◆ **Exercise instructions**
Everything from the line containing "สำนักงานเขตบริหารการเรียนรู้พื้นที่สุพรรณบุรี (181, 1870)" to the end of the records must be restated word for word, and nothing else.

◆ **Extracted information**
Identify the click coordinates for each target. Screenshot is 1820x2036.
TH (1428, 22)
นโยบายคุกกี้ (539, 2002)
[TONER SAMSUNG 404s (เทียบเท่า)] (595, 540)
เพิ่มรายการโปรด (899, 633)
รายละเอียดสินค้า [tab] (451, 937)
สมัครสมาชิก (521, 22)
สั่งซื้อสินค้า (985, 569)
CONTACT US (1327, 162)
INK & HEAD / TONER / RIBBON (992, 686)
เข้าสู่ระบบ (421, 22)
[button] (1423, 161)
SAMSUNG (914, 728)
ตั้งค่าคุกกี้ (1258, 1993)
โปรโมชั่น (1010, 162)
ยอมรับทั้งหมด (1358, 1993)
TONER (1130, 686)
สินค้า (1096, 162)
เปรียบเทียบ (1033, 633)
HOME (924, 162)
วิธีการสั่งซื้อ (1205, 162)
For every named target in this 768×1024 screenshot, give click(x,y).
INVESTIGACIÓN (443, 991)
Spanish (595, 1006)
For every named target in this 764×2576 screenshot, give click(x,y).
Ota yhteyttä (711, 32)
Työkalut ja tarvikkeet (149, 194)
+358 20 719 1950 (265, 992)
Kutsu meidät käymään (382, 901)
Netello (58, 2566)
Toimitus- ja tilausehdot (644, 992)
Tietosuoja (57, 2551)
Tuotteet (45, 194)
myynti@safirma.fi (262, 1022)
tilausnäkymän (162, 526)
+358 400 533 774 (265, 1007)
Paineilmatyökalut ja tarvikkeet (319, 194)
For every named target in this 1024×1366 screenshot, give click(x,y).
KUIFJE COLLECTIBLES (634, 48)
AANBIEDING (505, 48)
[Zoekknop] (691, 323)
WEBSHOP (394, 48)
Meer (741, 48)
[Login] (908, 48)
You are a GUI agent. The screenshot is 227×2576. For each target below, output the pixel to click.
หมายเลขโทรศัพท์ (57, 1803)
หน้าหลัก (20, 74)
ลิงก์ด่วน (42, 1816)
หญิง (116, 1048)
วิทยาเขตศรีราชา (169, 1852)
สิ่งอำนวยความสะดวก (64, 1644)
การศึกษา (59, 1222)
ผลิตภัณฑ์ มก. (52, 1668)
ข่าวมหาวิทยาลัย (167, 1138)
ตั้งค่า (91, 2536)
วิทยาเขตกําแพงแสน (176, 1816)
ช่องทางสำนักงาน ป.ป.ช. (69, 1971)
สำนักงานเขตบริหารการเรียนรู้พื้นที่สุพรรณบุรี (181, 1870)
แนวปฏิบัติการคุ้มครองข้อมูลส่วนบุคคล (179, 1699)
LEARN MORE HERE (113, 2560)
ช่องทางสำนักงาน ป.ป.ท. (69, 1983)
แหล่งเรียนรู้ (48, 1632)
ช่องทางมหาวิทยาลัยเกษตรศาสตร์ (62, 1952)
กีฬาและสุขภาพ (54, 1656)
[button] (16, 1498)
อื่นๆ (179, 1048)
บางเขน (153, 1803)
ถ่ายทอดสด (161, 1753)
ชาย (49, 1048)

◆ **Reply**
สำนักงานเขตบริหารการเรียนรู้พื้นที่สุพรรณบุรี (181, 1870)
แนวปฏิบัติการคุ้มครองข้อมูลส่วนบุคคล (179, 1699)
LEARN MORE HERE (113, 2560)
ช่องทางสำนักงาน ป.ป.ท. (69, 1983)
แหล่งเรียนรู้ (48, 1632)
ช่องทางมหาวิทยาลัยเกษตรศาสตร์ (62, 1952)
กีฬาและสุขภาพ (54, 1656)
[button] (16, 1498)
อื่นๆ (179, 1048)
บางเขน (153, 1803)
ถ่ายทอดสด (161, 1753)
ชาย (49, 1048)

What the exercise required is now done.